Masoor Dal Chilla – Easy Savory Red Lentil Pancakes
Masoor Dal Chilla | Savory Red Lentil Pancakes are more than just a meal; they’re a warm hug in pancake form, a testament to the simple yet profound flavors of Indian cuisine. Have you ever craved something that’s both incredibly satisfying and surprisingly healthy? That’s precisely the magic of these vibrant red lentil delights. We love them because they strike a perfect balance – they’re protein-packed, making them a fantastic vegetarian and vegan option, yet they boast a comforting, savory depth that’s simply irresistible. What truly sets this Masoor Dal Chilla apart is its versatility. It’s a fantastic breakfast, a light lunch, or even a quick and wholesome dinner. The slight tang from fermented lentils, combined with a whisper of spice and fresh herbs, creates a flavor profile that dances on your palate. Forget bland breakfast fare; these savory pancakes are here to revolutionize your kitchen routine!

Masoor Dal Chilla | Savory Red Lentil Pancakes
Welcome to a wonderfully simple yet incredibly satisfying recipe that’s a staple in many Indian households – the Masoor Dal Chilla, or savory red lentil pancakes! These aren’t your typical sweet breakfast pancakes. Instead, they’re packed with protein, bursting with flavor, and incredibly versatile. They’re perfect for a healthy breakfast, a light lunch, or even a quick and easy dinner. Plus, they’re naturally gluten-free, making them a fantastic option for many dietary needs. Let me guide you through making these delightful pancakes.
Ingredients:
Preparing the Lentils: The Foundation of Flavor
The first and most crucial step to achieving the perfect chilla is the preparation of the masoor dal. This seemingly simple step is where we build the base for our flavorful pancakes.

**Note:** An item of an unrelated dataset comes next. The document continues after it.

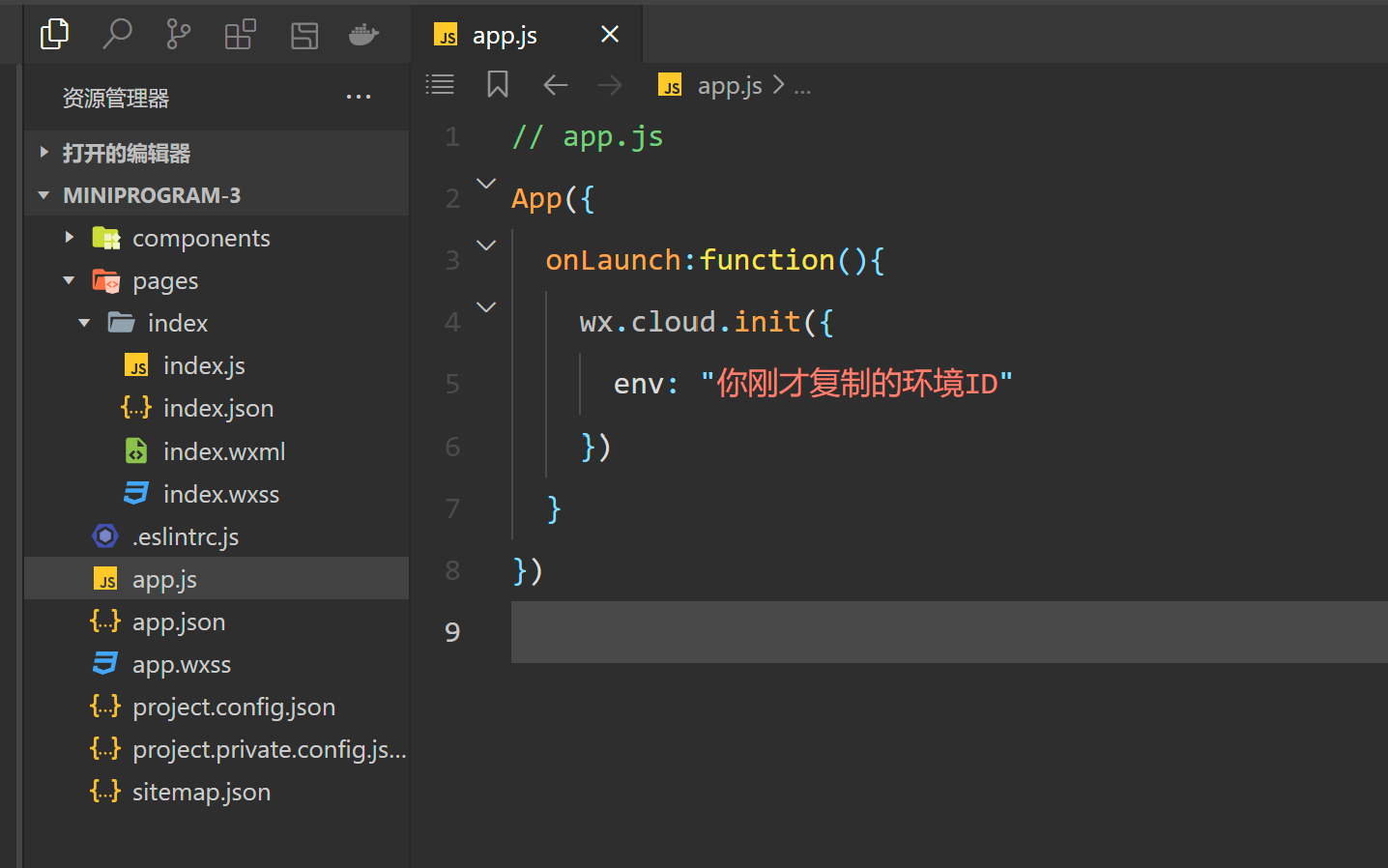This screenshot has height=868, width=1388.
Task: Collapse the wx.cloud.init block on line 4
Action: click(485, 306)
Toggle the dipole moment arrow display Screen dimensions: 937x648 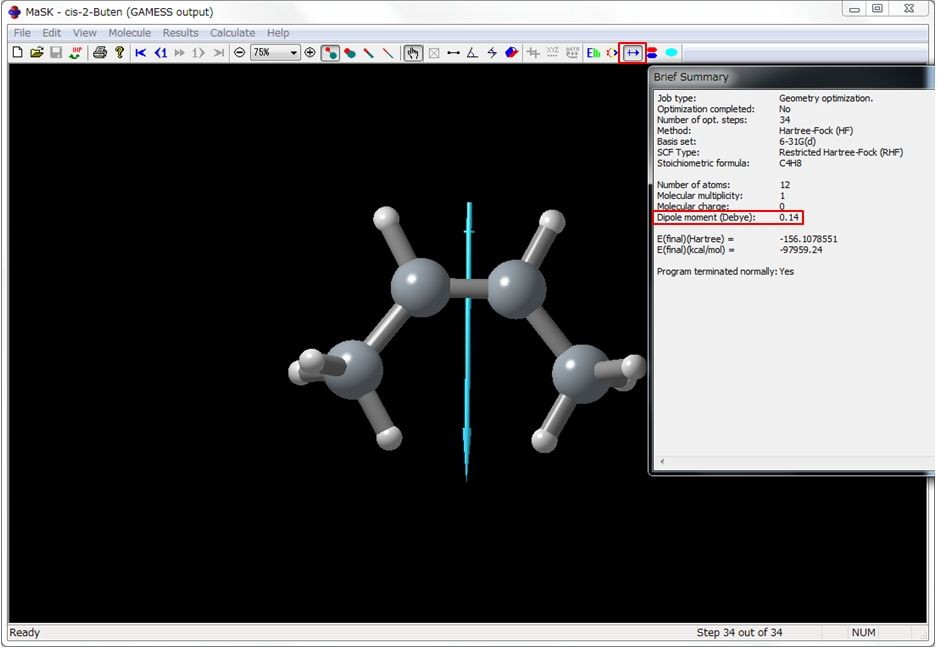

1. Soaking the Masoor Dal: Take your 1 cup of split red lentils (masoor dal) and place them in a medium-sized bowl. Rinse the lentils thoroughly under cool running water at least two to three times. You want to remove any dust or debris. After rinsing, add 3 cups of fresh water to the bowl. Let the lentils soak for a minimum of 30 minutes. For an even smoother batter and quicker grinding, you can soak them for up to an hour. Soaking is essential because it softens the lentils, making them easier to grind into a smooth batter. This also helps in their digestion.
Creating the Batter: Where the Magic Happens
Once the lentils are softened, it’s time to transform them into a luscious batter. This is where we introduce the aromatics that will give our chillas their unique taste.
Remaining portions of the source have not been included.